----- EXTRACTED INFORMATION
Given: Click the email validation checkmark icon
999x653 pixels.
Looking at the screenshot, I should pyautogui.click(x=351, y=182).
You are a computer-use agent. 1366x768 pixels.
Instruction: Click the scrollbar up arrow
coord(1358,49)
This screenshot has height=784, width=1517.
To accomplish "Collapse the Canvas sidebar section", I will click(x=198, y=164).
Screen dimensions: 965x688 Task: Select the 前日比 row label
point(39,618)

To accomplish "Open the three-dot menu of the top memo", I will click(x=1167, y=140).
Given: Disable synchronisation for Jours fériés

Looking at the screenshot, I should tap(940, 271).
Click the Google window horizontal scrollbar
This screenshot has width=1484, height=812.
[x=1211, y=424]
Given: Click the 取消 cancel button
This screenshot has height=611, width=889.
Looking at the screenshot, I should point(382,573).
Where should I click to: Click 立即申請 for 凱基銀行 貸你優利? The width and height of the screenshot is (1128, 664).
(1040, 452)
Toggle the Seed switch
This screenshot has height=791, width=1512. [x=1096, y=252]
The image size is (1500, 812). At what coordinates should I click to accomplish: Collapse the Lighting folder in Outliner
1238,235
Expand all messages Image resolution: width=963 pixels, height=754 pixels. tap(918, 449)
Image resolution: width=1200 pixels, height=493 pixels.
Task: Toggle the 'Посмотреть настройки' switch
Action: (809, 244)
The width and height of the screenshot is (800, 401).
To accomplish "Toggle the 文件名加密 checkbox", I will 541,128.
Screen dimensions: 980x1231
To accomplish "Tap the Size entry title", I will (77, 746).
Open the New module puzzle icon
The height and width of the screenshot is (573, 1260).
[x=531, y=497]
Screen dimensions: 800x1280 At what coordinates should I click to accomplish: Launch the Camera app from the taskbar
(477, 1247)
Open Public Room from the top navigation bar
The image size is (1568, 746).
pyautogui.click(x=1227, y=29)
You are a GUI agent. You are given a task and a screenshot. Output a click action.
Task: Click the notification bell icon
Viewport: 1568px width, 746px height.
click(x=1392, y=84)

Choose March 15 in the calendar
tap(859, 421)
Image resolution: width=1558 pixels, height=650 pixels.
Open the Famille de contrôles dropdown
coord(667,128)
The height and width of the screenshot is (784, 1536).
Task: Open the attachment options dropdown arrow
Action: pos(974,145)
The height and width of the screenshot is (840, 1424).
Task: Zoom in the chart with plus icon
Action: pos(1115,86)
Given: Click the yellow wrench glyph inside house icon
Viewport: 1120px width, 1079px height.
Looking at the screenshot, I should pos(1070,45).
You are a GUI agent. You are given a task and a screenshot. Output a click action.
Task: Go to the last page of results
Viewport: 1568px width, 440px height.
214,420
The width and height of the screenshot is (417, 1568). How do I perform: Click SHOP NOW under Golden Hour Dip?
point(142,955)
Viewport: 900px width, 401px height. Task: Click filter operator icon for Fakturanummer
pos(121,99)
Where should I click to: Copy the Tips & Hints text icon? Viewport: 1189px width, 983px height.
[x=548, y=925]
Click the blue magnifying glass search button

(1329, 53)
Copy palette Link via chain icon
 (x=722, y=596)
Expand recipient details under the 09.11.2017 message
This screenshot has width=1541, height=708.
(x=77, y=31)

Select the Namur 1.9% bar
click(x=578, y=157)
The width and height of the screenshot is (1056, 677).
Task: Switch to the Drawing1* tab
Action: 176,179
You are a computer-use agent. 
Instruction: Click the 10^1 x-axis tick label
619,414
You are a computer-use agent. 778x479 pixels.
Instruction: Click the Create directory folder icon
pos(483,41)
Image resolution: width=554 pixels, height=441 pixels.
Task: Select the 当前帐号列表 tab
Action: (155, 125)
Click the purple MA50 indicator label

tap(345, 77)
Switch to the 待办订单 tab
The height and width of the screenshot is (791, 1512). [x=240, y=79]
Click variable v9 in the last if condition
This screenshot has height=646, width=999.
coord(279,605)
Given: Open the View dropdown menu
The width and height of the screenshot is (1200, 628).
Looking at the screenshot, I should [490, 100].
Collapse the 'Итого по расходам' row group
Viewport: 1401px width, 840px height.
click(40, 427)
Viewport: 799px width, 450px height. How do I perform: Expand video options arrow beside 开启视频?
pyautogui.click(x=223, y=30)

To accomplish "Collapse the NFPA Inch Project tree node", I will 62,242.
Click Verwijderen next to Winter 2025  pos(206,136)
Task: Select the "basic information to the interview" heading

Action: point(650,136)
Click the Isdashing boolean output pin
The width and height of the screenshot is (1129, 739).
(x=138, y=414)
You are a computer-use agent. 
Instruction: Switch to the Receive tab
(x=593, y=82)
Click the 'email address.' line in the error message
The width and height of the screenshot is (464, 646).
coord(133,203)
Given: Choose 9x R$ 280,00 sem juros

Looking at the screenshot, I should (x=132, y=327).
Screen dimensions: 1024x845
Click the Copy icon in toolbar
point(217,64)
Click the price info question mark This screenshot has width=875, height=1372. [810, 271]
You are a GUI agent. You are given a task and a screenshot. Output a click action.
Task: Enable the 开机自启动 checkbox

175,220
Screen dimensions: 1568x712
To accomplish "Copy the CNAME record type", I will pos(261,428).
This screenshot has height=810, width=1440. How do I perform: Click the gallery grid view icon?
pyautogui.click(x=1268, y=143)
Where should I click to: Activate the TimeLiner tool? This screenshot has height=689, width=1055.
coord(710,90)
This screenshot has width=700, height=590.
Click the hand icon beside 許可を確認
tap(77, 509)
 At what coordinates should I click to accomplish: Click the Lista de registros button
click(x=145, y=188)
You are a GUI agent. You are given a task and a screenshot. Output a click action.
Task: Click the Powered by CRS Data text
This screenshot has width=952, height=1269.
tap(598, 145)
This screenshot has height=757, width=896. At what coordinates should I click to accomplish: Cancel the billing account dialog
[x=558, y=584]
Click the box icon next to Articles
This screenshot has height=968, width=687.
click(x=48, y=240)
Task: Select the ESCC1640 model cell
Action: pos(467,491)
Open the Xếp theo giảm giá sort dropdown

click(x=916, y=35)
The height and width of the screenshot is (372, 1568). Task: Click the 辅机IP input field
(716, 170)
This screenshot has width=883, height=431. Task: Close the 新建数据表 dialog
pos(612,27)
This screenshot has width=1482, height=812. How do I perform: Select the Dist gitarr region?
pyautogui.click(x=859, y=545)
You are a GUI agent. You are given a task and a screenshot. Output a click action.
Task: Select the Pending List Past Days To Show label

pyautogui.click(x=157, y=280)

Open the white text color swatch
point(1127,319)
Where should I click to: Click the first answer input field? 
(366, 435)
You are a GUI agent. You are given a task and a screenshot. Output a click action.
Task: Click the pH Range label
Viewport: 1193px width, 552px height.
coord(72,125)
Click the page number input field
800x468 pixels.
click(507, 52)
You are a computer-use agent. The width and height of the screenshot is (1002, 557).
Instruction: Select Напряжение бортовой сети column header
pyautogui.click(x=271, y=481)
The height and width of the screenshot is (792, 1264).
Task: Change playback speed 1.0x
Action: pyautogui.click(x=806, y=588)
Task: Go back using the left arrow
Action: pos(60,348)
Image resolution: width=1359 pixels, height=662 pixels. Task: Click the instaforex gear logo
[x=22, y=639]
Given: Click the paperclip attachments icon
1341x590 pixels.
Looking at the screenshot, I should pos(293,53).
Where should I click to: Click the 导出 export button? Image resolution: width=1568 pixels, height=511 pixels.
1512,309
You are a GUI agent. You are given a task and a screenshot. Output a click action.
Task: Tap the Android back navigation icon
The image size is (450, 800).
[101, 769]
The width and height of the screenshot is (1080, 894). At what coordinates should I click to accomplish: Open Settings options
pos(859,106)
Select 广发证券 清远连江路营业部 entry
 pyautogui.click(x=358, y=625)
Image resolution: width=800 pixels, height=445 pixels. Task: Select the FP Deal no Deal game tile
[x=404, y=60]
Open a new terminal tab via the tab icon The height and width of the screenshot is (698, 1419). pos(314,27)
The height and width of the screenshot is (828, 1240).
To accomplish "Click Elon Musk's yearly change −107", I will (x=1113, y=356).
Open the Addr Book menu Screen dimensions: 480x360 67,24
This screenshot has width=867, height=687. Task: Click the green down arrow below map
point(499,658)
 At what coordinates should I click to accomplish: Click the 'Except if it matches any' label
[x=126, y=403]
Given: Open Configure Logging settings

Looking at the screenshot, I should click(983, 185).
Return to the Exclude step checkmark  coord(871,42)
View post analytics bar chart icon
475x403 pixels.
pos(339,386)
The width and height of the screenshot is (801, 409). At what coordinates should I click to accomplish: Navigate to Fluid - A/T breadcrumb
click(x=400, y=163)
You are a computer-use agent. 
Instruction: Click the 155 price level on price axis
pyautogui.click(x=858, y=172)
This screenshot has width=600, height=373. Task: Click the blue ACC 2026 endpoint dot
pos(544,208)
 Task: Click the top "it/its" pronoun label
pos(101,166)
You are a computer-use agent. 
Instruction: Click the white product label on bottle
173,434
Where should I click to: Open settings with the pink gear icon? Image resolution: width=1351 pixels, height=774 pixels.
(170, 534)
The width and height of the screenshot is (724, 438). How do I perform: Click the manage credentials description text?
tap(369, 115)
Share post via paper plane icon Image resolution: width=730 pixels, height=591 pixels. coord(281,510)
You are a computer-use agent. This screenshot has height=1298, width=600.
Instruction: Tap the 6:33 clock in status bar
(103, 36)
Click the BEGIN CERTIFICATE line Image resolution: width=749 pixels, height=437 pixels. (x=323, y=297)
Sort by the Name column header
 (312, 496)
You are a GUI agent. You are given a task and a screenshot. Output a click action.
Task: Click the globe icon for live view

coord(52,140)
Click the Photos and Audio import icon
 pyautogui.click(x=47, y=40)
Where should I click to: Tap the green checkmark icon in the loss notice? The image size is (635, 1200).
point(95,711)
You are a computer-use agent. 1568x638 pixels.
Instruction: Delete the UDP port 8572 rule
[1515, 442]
----------
[ABOUT THIS EXERCISE]
Give an exact copy of the lines from the one with "Click the Photos and Audio import icon" through the end of the entries, both ends included.

[ANSWER SPACE]
Click the Photos and Audio import icon
 pyautogui.click(x=47, y=40)
Where should I click to: Tap the green checkmark icon in the loss notice? The image size is (635, 1200).
point(95,711)
You are a computer-use agent. 1568x638 pixels.
Instruction: Delete the UDP port 8572 rule
[1515, 442]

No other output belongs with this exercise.